D'Ri and I eBook

This eBook from the Gutenberg Project consists of approximately 257 pages of information about D'Ri and I.

D'Ri and I eBook

This eBook from the Gutenberg Project consists of approximately 257 pages of information about D'Ri and I.

Again I explained the difficulty.

“Ain’t very proper-spoke,” said D’ri, apologetically.  “Jest wan’t’ say et them ‘air guns er likely t’ come handy here ’most any minute.  Give us guns, ‘n’ we ’ll sock it to ’em.”

“We shall sock it to them, we shall indeed,” said she, hurrying out of the room.  “We shall make them to run for their lives.”

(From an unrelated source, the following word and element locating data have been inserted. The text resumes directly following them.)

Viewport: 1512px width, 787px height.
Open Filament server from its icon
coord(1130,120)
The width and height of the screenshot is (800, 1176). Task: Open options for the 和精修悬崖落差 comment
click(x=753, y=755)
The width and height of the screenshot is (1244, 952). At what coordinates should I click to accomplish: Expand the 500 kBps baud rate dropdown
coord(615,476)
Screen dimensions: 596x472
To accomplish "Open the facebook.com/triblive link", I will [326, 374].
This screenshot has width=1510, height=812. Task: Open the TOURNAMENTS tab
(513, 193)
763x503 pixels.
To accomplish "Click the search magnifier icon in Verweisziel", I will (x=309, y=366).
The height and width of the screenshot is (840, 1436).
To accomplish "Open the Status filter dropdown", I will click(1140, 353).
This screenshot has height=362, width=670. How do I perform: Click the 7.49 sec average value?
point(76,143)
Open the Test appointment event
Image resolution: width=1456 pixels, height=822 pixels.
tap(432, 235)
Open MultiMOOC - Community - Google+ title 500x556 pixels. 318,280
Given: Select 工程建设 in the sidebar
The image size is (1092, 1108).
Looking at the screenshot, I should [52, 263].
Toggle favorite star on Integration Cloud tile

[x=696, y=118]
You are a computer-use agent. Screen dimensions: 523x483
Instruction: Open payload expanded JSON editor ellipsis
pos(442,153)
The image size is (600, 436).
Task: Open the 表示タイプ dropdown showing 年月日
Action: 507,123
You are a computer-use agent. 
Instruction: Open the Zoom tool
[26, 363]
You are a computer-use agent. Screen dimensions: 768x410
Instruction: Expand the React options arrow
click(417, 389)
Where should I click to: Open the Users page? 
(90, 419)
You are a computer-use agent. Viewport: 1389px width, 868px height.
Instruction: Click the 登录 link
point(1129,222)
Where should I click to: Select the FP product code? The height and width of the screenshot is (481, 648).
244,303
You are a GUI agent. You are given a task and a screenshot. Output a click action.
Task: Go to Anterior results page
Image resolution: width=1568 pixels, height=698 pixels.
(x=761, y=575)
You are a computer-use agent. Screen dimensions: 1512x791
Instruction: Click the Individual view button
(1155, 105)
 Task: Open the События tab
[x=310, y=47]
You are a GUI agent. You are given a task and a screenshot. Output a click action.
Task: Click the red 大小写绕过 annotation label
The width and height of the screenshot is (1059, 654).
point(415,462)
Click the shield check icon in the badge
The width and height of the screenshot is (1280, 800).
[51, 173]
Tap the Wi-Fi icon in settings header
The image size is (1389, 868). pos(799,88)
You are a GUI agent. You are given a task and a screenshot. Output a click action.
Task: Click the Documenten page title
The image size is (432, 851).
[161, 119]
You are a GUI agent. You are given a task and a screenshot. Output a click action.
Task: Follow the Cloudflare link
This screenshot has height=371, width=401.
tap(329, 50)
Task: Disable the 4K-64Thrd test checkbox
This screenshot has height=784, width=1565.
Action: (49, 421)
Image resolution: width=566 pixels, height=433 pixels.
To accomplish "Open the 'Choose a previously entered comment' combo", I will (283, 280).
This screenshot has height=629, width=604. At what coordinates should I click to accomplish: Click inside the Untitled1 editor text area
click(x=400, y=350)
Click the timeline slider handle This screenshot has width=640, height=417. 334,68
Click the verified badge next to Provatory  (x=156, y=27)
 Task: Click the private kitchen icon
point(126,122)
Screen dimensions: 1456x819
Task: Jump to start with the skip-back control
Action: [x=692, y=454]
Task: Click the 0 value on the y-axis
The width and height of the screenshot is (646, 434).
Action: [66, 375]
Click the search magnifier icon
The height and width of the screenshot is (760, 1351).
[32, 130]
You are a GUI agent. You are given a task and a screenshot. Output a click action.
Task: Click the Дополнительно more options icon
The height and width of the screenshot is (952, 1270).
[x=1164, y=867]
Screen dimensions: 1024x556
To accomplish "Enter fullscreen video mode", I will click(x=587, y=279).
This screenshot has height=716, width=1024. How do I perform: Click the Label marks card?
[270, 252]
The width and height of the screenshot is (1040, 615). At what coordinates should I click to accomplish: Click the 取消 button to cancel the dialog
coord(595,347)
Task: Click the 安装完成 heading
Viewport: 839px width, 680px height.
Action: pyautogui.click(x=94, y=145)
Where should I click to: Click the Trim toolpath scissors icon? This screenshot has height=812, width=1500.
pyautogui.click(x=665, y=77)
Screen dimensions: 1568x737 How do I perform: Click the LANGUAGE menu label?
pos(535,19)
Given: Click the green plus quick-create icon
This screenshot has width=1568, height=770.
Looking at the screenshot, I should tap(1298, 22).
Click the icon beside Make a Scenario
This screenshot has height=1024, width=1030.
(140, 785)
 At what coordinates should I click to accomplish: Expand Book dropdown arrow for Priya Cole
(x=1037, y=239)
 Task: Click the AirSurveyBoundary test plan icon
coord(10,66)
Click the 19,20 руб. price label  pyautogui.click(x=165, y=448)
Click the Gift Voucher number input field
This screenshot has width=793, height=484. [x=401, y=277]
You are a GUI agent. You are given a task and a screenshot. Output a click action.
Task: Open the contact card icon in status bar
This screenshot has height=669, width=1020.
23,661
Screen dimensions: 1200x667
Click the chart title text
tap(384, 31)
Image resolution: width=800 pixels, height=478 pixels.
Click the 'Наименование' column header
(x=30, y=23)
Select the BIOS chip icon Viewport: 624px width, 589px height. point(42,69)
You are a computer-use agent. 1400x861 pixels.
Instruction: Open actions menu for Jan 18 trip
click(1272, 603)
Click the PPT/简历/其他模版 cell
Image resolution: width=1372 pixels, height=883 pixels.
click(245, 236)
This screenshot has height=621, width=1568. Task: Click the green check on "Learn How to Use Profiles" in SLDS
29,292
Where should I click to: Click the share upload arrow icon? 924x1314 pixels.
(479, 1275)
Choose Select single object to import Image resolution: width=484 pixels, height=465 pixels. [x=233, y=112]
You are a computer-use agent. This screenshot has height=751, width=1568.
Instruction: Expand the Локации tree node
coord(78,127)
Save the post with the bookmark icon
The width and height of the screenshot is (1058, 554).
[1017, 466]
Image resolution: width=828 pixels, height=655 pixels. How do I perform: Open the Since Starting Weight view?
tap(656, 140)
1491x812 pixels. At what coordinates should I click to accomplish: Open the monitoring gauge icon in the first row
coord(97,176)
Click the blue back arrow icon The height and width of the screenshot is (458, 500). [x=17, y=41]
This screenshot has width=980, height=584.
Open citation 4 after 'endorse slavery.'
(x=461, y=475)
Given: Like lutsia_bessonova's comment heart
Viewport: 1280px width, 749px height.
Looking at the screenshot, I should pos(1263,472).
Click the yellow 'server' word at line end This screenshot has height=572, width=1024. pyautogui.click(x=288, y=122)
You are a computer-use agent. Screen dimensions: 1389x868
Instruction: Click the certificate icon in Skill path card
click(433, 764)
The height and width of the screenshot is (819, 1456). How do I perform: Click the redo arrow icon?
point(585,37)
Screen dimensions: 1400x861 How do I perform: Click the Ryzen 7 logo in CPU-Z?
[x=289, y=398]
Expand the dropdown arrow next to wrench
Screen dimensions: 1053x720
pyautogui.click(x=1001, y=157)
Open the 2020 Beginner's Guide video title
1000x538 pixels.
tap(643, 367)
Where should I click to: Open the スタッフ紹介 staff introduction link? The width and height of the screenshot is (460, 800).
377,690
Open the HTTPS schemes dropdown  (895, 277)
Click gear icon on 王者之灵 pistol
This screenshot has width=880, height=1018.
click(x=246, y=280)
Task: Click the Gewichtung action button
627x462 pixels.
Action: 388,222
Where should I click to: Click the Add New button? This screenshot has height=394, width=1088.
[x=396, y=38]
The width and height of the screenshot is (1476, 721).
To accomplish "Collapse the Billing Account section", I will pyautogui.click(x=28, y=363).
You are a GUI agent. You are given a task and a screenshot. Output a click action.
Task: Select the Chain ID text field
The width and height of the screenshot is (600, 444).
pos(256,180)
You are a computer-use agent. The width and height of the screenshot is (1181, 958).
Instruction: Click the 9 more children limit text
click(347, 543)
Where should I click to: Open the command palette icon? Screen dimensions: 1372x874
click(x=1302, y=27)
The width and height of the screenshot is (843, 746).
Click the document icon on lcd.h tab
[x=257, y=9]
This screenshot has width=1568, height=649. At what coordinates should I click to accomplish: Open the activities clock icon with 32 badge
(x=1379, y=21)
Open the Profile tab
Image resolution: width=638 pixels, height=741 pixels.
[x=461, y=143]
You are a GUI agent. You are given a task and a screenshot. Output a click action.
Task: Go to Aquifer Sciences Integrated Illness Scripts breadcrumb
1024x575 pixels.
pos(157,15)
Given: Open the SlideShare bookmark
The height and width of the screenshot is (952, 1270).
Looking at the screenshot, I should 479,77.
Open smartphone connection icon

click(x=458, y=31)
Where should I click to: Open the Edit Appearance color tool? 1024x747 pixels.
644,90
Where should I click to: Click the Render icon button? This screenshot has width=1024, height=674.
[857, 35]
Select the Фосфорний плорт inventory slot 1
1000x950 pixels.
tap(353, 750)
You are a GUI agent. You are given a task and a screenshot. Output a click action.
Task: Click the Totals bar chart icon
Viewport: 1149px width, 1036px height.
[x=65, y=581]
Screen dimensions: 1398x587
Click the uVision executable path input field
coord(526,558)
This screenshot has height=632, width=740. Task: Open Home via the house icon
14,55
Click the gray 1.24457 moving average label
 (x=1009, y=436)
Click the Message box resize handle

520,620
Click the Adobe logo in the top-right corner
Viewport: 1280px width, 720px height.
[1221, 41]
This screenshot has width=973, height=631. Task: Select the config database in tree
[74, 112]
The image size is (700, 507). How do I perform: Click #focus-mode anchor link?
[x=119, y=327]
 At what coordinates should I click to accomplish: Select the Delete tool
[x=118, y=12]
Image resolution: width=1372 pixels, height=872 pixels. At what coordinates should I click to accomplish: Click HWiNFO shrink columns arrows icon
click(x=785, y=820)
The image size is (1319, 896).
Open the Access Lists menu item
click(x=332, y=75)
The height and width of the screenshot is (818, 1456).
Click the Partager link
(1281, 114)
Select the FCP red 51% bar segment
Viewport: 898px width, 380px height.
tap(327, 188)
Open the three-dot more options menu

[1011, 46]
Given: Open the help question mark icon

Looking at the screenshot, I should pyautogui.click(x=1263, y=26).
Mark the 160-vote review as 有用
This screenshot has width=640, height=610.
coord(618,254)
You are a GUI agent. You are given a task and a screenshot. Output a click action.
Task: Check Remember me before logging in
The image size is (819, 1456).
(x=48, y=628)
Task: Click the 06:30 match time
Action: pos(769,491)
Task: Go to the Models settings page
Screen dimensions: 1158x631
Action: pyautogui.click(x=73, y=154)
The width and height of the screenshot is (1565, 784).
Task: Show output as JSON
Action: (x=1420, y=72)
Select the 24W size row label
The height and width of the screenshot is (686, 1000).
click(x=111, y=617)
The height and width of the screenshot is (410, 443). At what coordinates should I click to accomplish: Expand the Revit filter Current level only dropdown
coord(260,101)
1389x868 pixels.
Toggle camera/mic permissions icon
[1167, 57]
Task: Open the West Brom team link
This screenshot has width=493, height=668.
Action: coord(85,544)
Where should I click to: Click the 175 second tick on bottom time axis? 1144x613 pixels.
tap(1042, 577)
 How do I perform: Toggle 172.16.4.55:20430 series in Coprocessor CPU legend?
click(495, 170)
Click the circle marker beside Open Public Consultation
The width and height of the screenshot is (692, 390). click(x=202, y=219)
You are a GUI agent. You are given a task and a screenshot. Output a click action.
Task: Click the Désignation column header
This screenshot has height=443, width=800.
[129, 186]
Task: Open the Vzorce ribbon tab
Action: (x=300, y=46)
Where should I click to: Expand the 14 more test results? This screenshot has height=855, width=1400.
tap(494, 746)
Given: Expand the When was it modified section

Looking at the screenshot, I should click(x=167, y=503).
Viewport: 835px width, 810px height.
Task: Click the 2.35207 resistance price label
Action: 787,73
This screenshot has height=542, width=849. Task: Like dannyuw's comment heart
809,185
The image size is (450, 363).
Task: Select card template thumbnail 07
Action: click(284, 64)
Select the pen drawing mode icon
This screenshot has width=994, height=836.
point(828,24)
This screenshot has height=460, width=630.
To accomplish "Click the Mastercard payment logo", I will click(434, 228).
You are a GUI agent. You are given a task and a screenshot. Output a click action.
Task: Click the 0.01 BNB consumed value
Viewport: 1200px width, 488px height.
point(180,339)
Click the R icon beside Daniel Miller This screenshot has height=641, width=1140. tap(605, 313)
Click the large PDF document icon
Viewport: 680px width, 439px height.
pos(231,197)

They were all in the dining room—­the men of the party—­save the general, who could not he awakened.  Guns and pistols were loaded.  I made a novel plan of defence that was unanimously approved.  I posted a watch at every window.  A little after dawn the baroness, from behind a curtain, saw a squad of horsemen coming through the grove.

“Ici! they have come!” said she, in a loud whisper.  “There are not four; there are many.”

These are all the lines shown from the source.